**About this exercise:**
Retype the records below exactly as they stand, omitting the pictures.

:: Given records ::

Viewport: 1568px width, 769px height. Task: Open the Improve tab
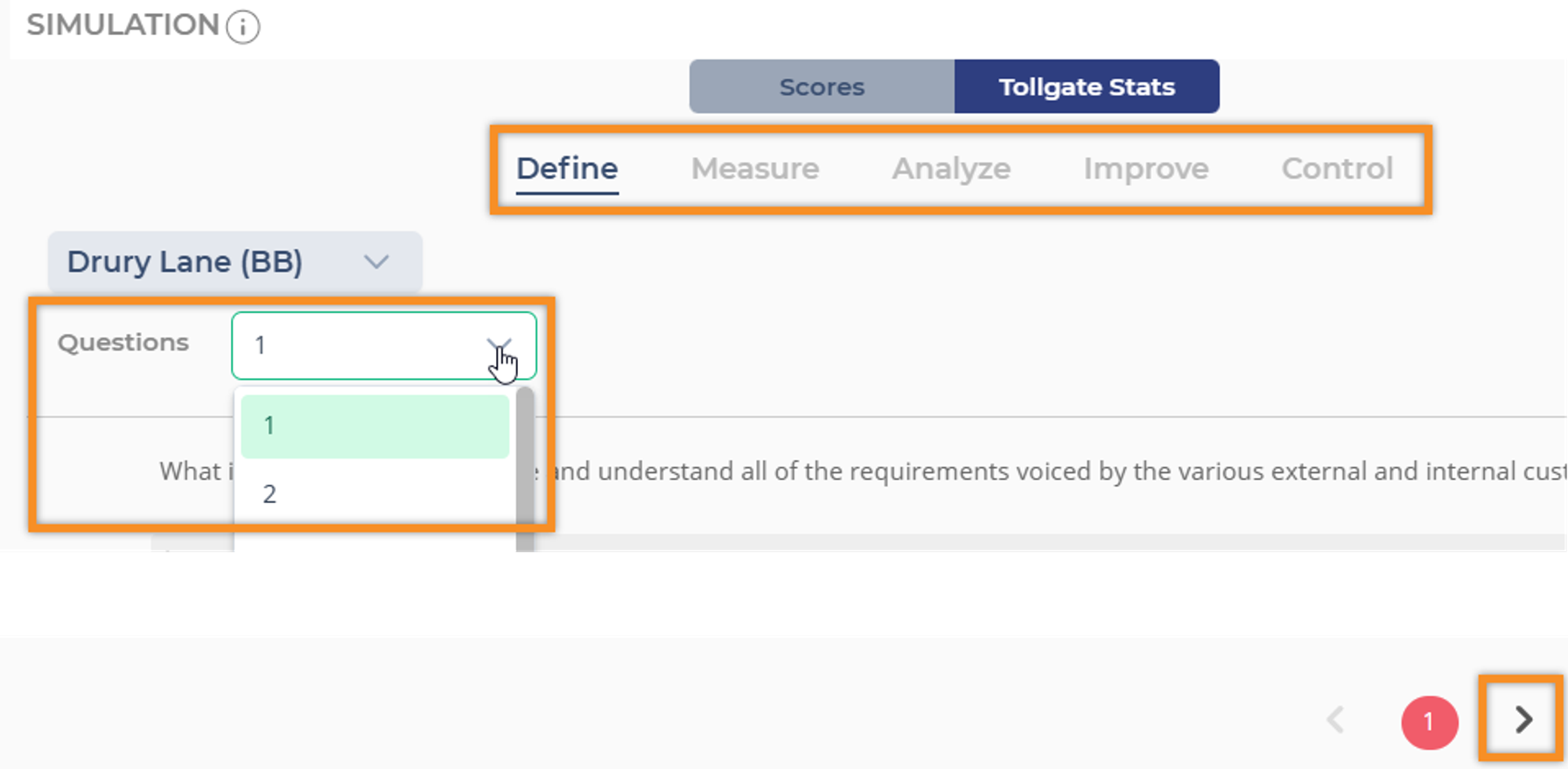pos(1145,168)
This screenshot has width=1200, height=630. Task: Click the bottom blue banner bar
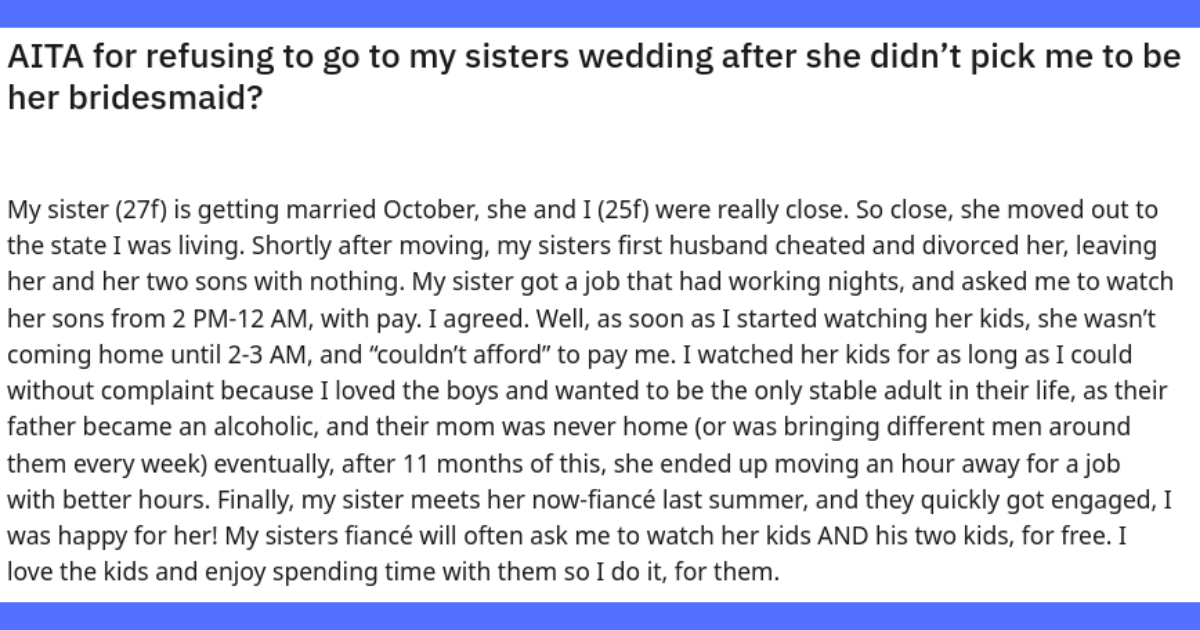(x=600, y=616)
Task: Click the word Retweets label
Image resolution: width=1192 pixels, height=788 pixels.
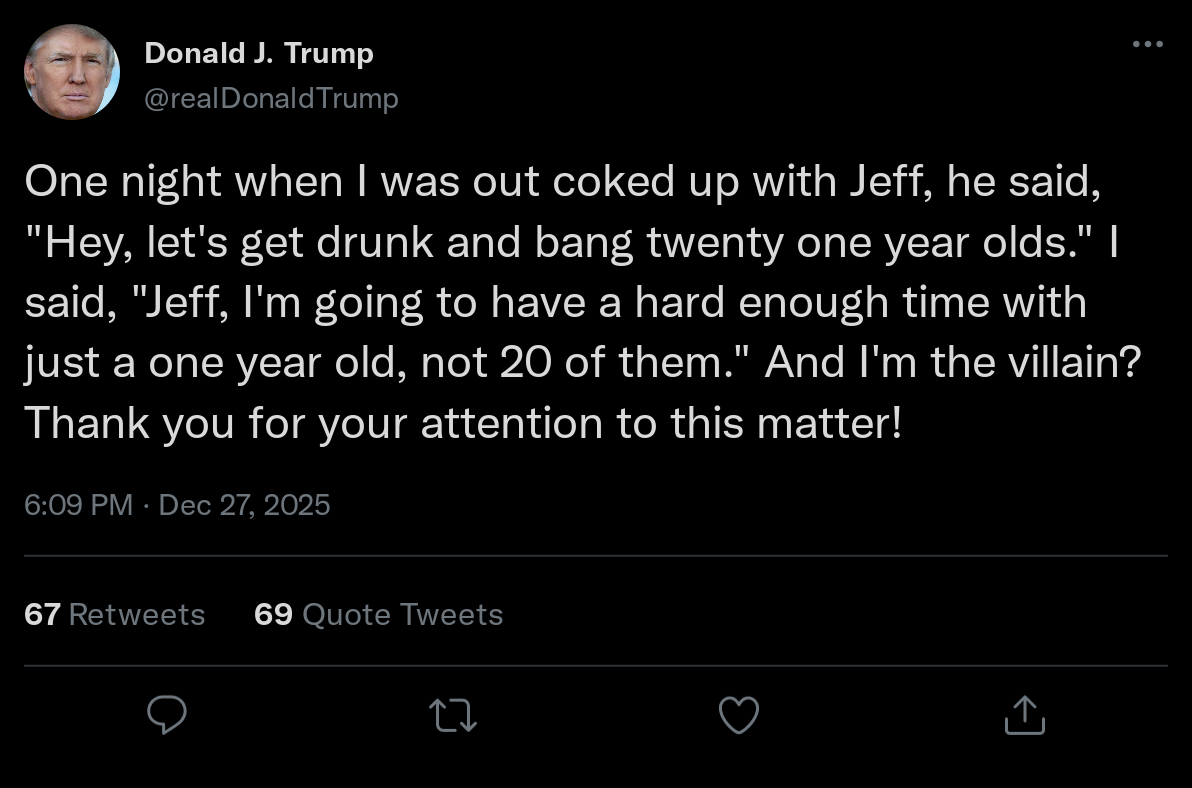Action: click(137, 614)
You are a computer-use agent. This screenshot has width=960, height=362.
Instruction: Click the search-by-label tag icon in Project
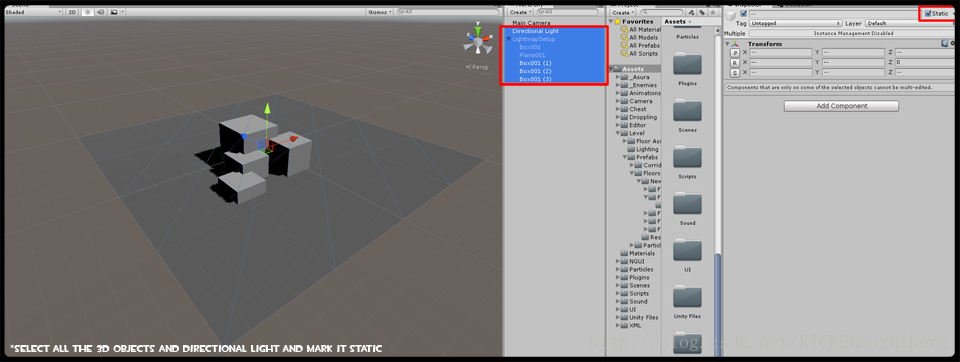[x=702, y=12]
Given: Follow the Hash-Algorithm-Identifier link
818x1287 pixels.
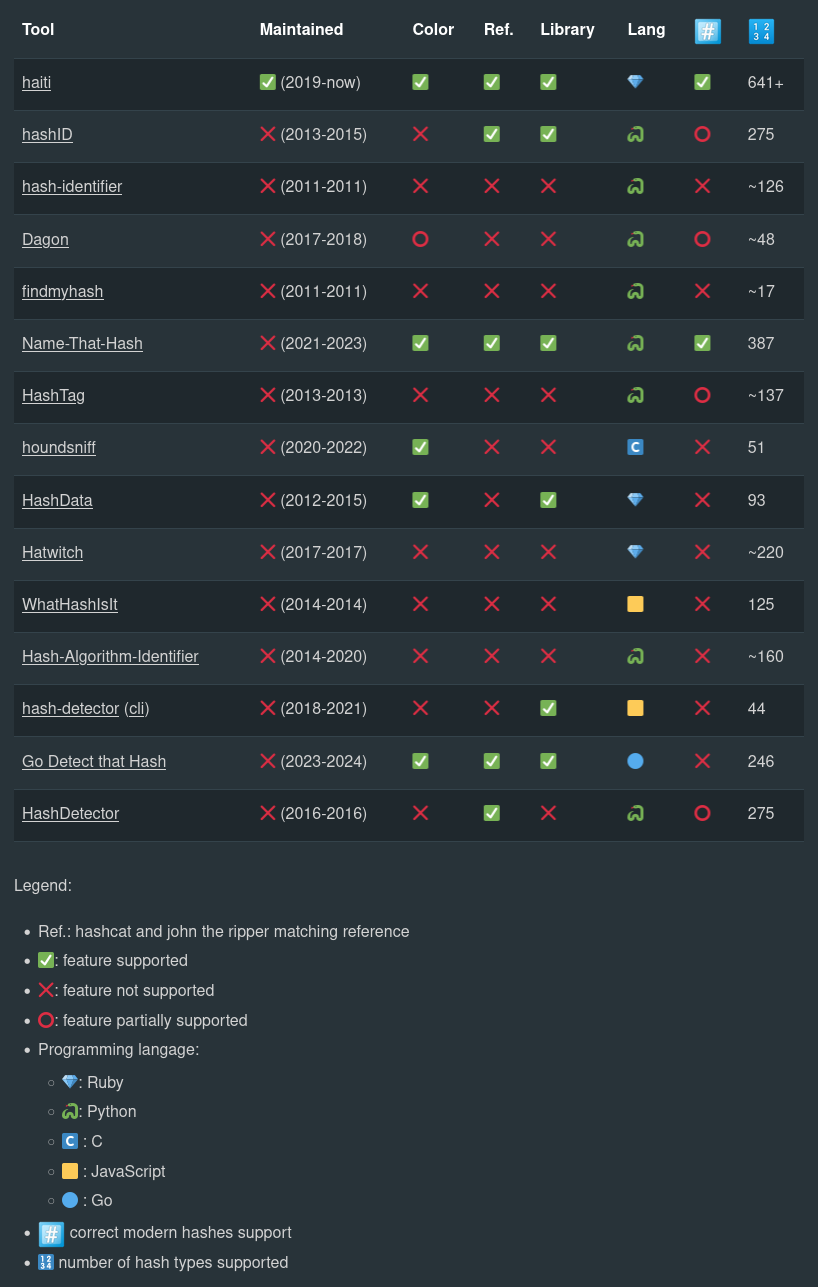Looking at the screenshot, I should (x=110, y=656).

:::

**Response box:**
Viewport: 1568px width, 769px height. Task: Open the Improve tab
pos(1145,168)
This screenshot has width=1200, height=630. Task: Click the bottom blue banner bar
(x=600, y=616)
Task: Click the word Retweets label
Image resolution: width=1192 pixels, height=788 pixels.
Action: click(137, 614)
You are a computer-use agent. This screenshot has width=960, height=362.
Instruction: Click the search-by-label tag icon in Project
[x=702, y=12]
Given: Follow the Hash-Algorithm-Identifier link
818x1287 pixels.
Looking at the screenshot, I should (x=110, y=656).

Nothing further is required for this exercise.